WORK REQUEST
Skipping all pictures, please restate word for word the lines from the one that contains "You are a computer-use" through the last line of the entries.

== Segment start ==

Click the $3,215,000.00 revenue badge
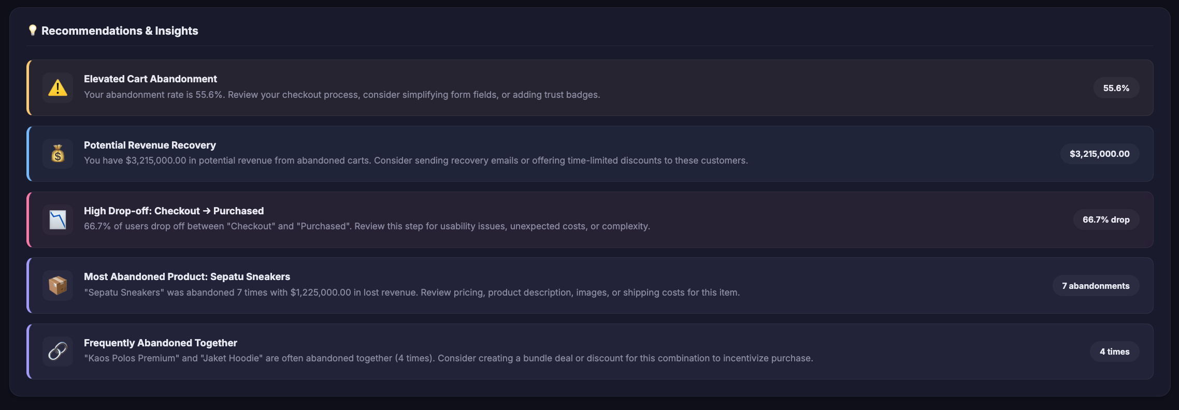Viewport: 1179px width, 410px height. point(1099,154)
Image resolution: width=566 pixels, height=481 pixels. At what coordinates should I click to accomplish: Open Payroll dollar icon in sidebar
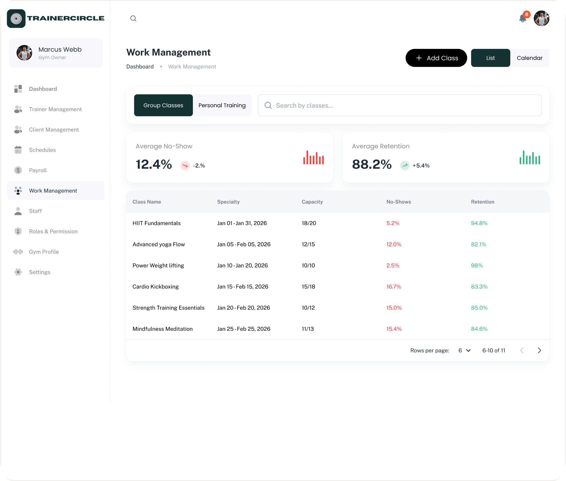[x=18, y=170]
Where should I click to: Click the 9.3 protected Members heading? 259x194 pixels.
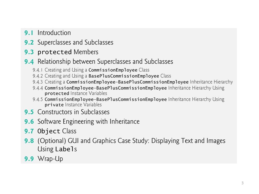coord(61,52)
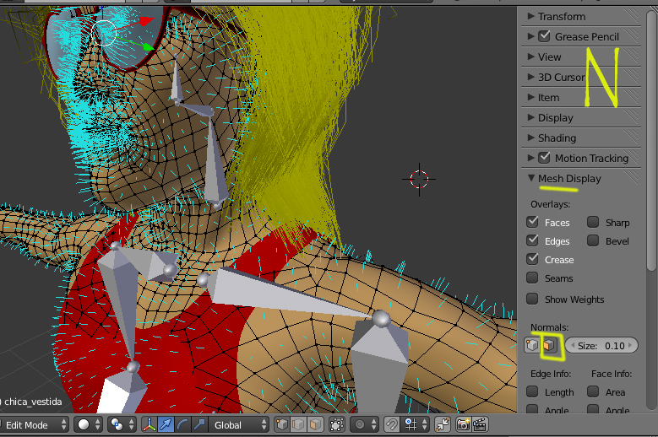This screenshot has height=437, width=658.
Task: Click the OpenGL render animation clapper icon
Action: coord(480,425)
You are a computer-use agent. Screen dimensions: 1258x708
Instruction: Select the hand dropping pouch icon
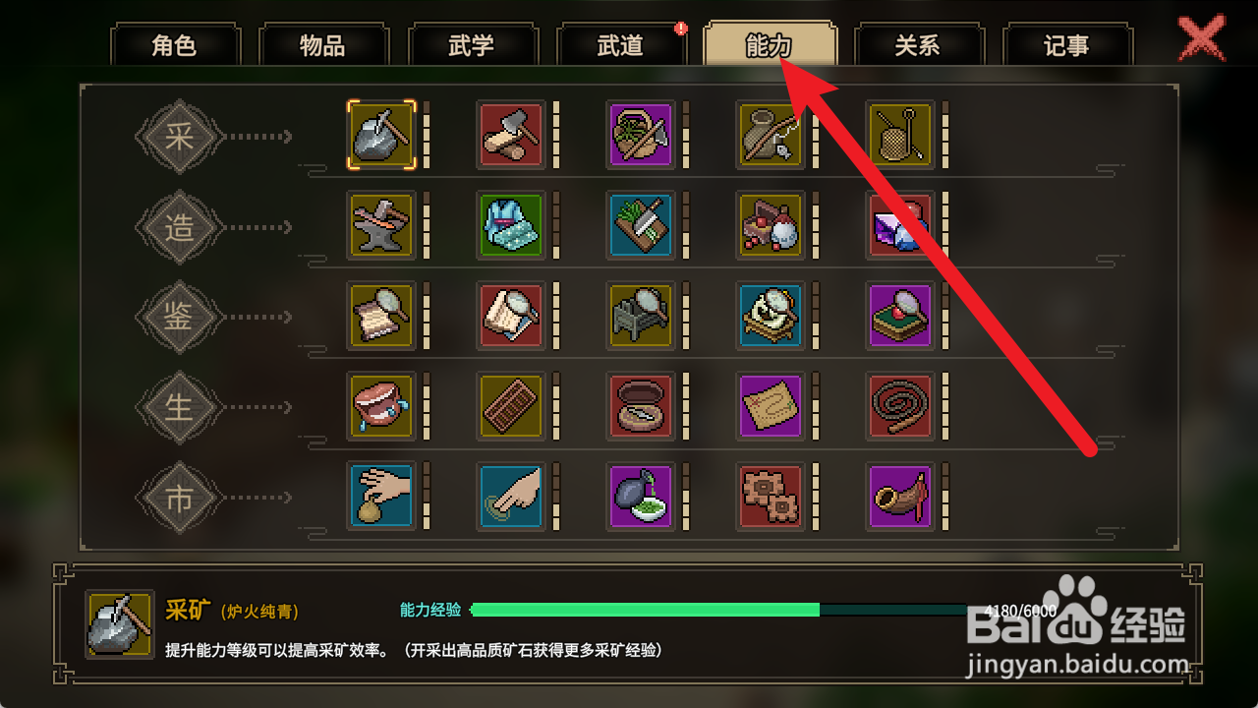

== Segment end ==

FINISHED TASK
You are a computer-use agent. Screen dimensions: 1258x708
Instruction: Select the hand dropping pouch icon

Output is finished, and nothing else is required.